Each STFT coefficient $X[m, k] = |X[m, k]| \, e^{j \angle X[m, k]}$ decomposes into a non-negative magnitude and a phase angle. For perception and for most discriminative audio tasks (speech recognition, speaker identification, music tagging), magnitude carries almost all the relevant information; phase information is heavily redundant with magnitude in natural signals and is dominated by uninformative shifts. The standard input to discriminative audio models is therefore $|X[m, k]|^2$ (the power spectrogram) or its mel-warped, log-compressed cousin (Section G.3). Phase becomes essential again only when the model must synthesize audio, where dedicated vocoders (Griffin-Lim, HiFi-GAN, EnCodec) are responsible for reconstructing it from a magnitude representation.

See Also

The STFT defined here is the immediate input to the mel filter bank covered in Section G.3, and the resulting mel spectrogram is what Whisper, AudioLM, and the other models in Section 20.5 actually consume. Phase reconstruction comes back in the neural-vocoder discussion of Section 20.0.1 (Audio Data).

Key Insight

The DFT is a change of basis from $N$ time samples to $N$ complex sinusoid amplitudes at frequencies $f_k = k f_s / N$, the FFT computes it in $O(N \log N)$ when $N$ is a power of two, and the STFT applies one DFT per windowed frame to produce the time-frequency tensor every audio model in this book ingests. Audio ML keeps only the magnitude and lets a vocoder reconstruct phase when synthesis is needed.
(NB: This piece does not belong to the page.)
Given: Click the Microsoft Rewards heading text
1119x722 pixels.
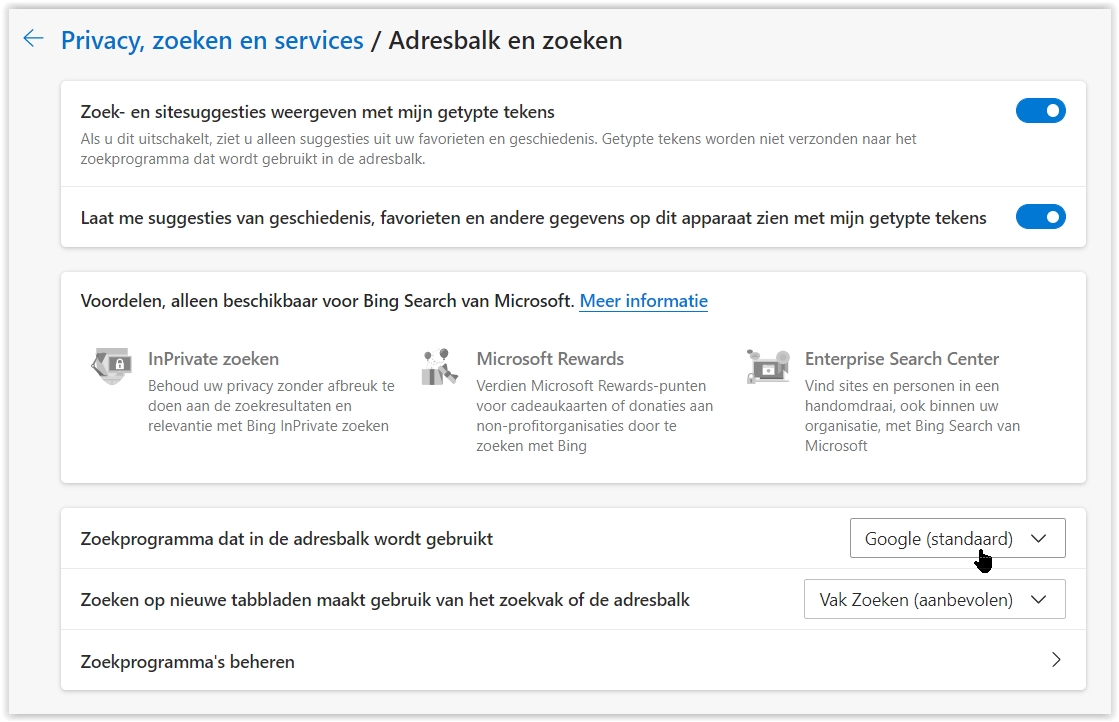Looking at the screenshot, I should tap(550, 358).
Exercise G.2.1: Two-Tone STFT and the Frequency-Resolution Trade-Off

Objective. Build intuition for the time-frequency uncertainty principle by computing the STFT of a known signal.

Task. Synthesize a 2-second signal at $f_s = 16{,}000$ that contains two summed sinusoids at 440 Hz and 460 Hz. Compute librosa.stft(y, n_fft=N, hop_length=N//4) for $N \in \{256, 1024, 4096\}$. For each, plot the log-magnitude spectrogram and report whether the two tones are resolvable in the frequency axis. Compute $\Delta f = f_s / N$ for each and tie the visual result back to the formula.
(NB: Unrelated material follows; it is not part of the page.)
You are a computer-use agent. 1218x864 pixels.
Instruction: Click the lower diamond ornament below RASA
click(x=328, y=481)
Stretch. Add a single 50 ms click at $t = 1.0\ \text{s}$. Plot all three spectrograms again and note how time localization of the click degrades as $N$ grows. This is the time-frequency uncertainty principle in action.

Further Reading

DFT and FFT

Cooley, J. W., & Tukey, J. W. (1965). "An Algorithm for the Machine Calculation of Complex Fourier Series." Mathematics of Computation 19(90), 297-301. doi:10.1090/S0025-5718-1965-0178586-1. The original FFT paper; the divide-and-conquer recursion behind every torch.fft.rfft call.
Frigo, M., & Johnson, S. G. (2005). "The Design and Implementation of FFTW3." Proceedings of the IEEE 93(2), 216-231. fftw.org. The reference C library that underlies most production FFT pipelines, including NumPy and SciPy.
Allen, J. B. (1977). "Short Term Spectral Analysis, Synthesis, and Modification by Discrete Fourier Transform." IEEE Transactions on Acoustics, Speech, and Signal Processing 25(3), 235-238. doi:10.1109/TASSP.1977.1162950. The classic paper that formalizes the STFT with overlap-add as a time-frequency representation.

Modern Implementations

PyTorch contributors. (2024). "torch.fft and torch.stft documentation." pytorch.org/docs/stable/fft.html. Official documentation for the FFT and STFT primitives used in the running PyTorch examples.
Griffin, D., & Lim, J. (1984). "Signal Estimation from Modified Short-Time Fourier Transform." IEEE Transactions on Acoustics, Speech, and Signal Processing 32(2), 236-243. doi:10.1109/TASSP.1984.1164317. The standard phase-reconstruction algorithm referenced in the discussion of magnitude-only spectrograms and neural vocoders.